| É provável que já tenhamos imaginado com tantas campanhas políticas que têm havido e com tantos filmes sobre este tema que nada é aquilo que imaginamos, e que por de trás de um candidato, muita coisa se passa.
“Nos Idos de Março”, mostra-nos de uma forma bem crua, o que pode ser uma campanha eleitoral, ainda que primária de um candidato muito específico.
Este é um filme que nos faz pensar e repensar muitas das campanhas, já realizadas, na América e não só, em que até acreditamos que um dos candidatos poderá fazer a diferença, no meio de tanta hipocrisia e invenções, em prol de um só fim: o poder.
Mas não ficamos por aqui… e não, não irei levantar a ponta do véu sobre este filme que deve ser visto, sem pré-conceitos, e com olhos de quem não viu ainda nada.
Sentei-me sem saber bem o que esperar do filme, mas fui com expectativas altas… expectativas tais que me fizeram sair da sala de cinema com uma ideia bem mais nítida sobre alguns pressupostos sobre a política… e a pensar que mesmo quem entra na política com ideias de jogar limpo, sairá engolido pela máquina, porque ou existe um grande jogo de cintura ou não há buracos no cinto que cheguem.
George Clooney, mostra mais uma vez que está como peixe na água, na realização, e como actor encontra-se no seu melhor, mas não podemos deixar de falar do elenco de luxo que o acompanha, tal como o jovem actor Ryan Gosling, muito distante do papel que protagonizou em “Amor Louco e Doido”, que mostra ser multifacetado, quer esteja a desempenhar uma personagem num drama, ou numa comédia.

“Nos Idos de Março” acompanha os frenéticos últimos dias que antecedem as fortemente disputadas eleições primárias em Ohio, quando um assessor de imprensa (Ryan Gosling) se vê envolvido num escândalo político que ameaça a possibilidade de ascensão à presidência do candidato que representa.
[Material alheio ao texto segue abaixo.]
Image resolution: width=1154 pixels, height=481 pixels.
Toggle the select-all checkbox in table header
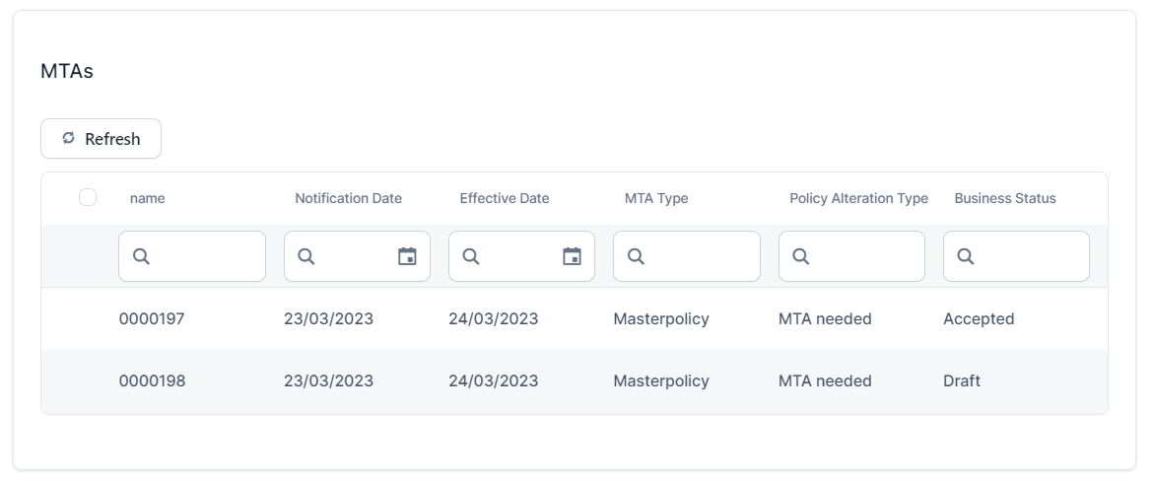[x=88, y=197]
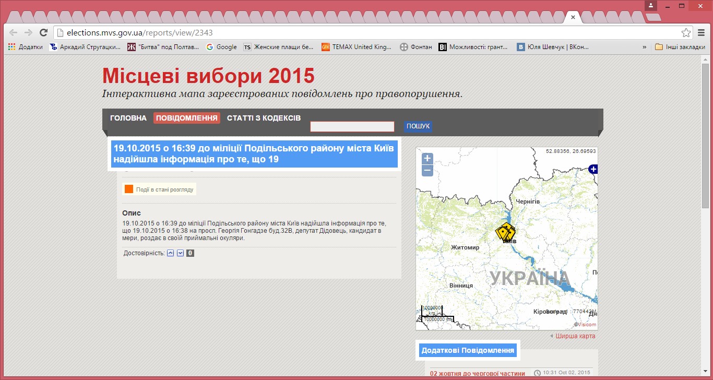Downvote the report's Достовірність rating

point(180,254)
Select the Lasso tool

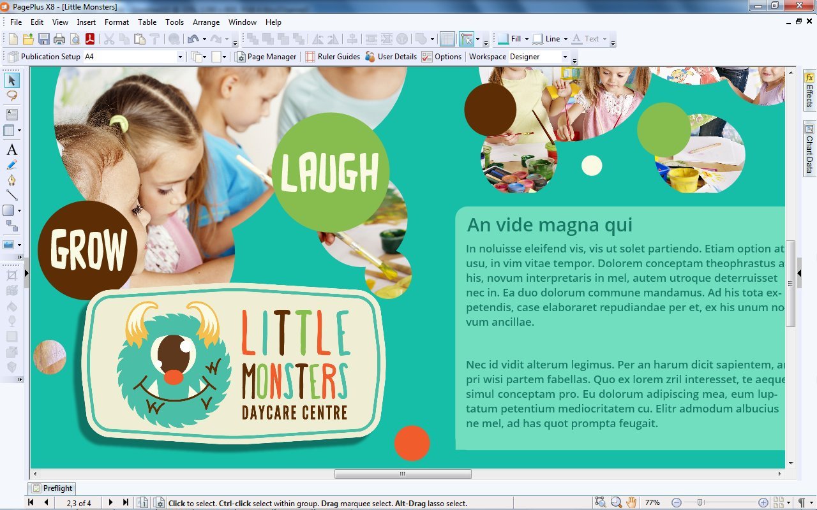coord(12,96)
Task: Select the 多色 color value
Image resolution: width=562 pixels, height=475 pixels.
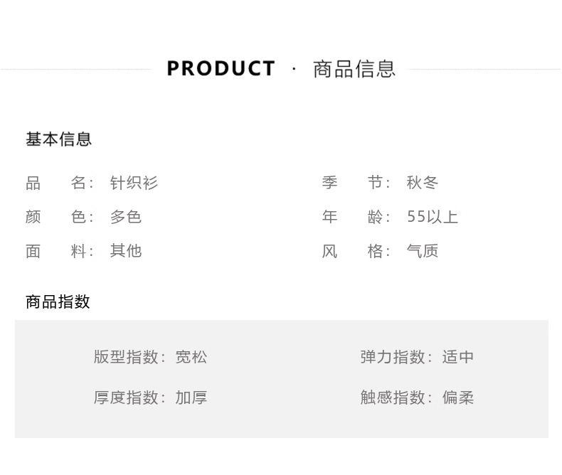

Apesar de Stephen Myers (personagem que Ryan Gosling desempenha), mostrar que tem uma grande ambição e o tal jogo de cintura, tenta pelo meio gerir uma campanha, que dê a vitória certa ao seu candidato (Governador Mike Morris), protagonizado por George Clooney, acreditando que mesmo não sendo um santo, ele poderá ser uma boa alternativa para a mudança do país… mas será que as coisas são aquilo que ele pensa?
Uma coisa é certa, no ambiente de campanha política, há que ver todos os ângulos, porque num jogo poderoso, só há duas posições: ou se ganha ou se é um perdedor.
Do elenco, fazem igualmente parte os actores Philip Seymour Hoffman como Paul Zara, Paul Giamatti que desempenha o papel de Tom Duffy (e que daqui a uns dias teremos presente no 5º Lisbon & Estoril Film Festival), Evan Rachel Wood como Molly Stearns, Marisa Tomei no papel da Jornalista Ida Horowicz, Jeffrey Wright como Senator Thompson, e Gregory Itzin no papel de Jack Stearns.